During a virtual briefing, its managing director Mohamad Helmy Othman Basha said that when it comes to Indonesian production, Helmy noted that Sime Darby Plantation’s FFB production was down 5% at 2.52 million tonnes in the financial year ended Dec 31, 2020 (FY20), from 2.66 million tonnes in FY19.
He explained that the group is actively replanting its hectarage there and will continue to do so as its Indonesian age profile is still too high by its standards.
“It is at 13 years for Indonesia, but Malaysia’s average age profile is at 11.6 years. We want to get to about 12 to 12.5 years in average age in Indonesia, which means a lot more accelerated replanting will have to happen," he said.
He added that some of the areas that were replanted three to four years ago should start to see better production of FFB.
“Barring any heavy rainfall or bad weather, like what we have experienced in 2020, especially in Kalimantan, we foresee that Indonesia should also improve over 2020’s numbers,” Helmy said.
He noted that Indonesia does not have a worker shortage, and did very well in terms of its bottom line due to prudent worker issue management.
Sime Darby Plantation’s man-to-land ratio (the number of hectares covered by one plantation worker) in Malaysia is currently at one worker to 11 ha, which exceeds industry standards in the country and Indonesia, said Helmy.
However, in Indonesia, the man-to-land ratio is one to at least 10 ha, he added.
Meanwhile, Helmy also believed that crude palm oil production in Malaysia in 2021 is expected to recover to levels seen in 2019.

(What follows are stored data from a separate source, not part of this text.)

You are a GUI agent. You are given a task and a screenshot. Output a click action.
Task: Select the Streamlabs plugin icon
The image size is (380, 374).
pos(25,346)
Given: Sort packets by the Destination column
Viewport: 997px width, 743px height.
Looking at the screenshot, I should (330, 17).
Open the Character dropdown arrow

Earlier during the briefing, it was disclosed that the group’s total FFB production across all of its upstream operations declined by 4% to 9.28 million tonnes, from 9.69 million tonnes a year prior.

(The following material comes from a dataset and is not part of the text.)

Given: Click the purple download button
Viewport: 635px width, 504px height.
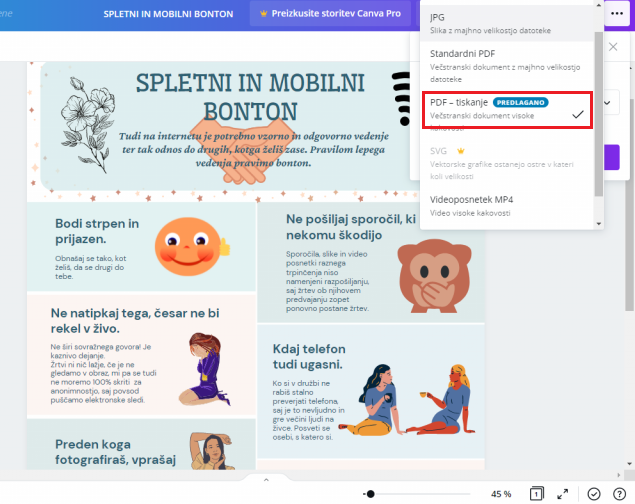Looking at the screenshot, I should coord(612,157).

Its Malaysian upstream operations saw FFB yields decline by 3% to 4.94 million tonnes, from 5.10 million tonnes in FY19. Meanwhile, its operations in Papua New Guinea and the Solomon Islands were flat at 1.81 million tonnes.
The planter noted that its Malaysian operations were particularly impacted by the floods seen in some parts of Pahang, Johor and Sarawak, as well as the labour shortage issue that has afflicted the entire industry.
Shares in Sime Darby Plantation were 1.43% or seven sen higher at RM4.97, valuing it at RM34.22 billion. It saw 3.94 million shares done.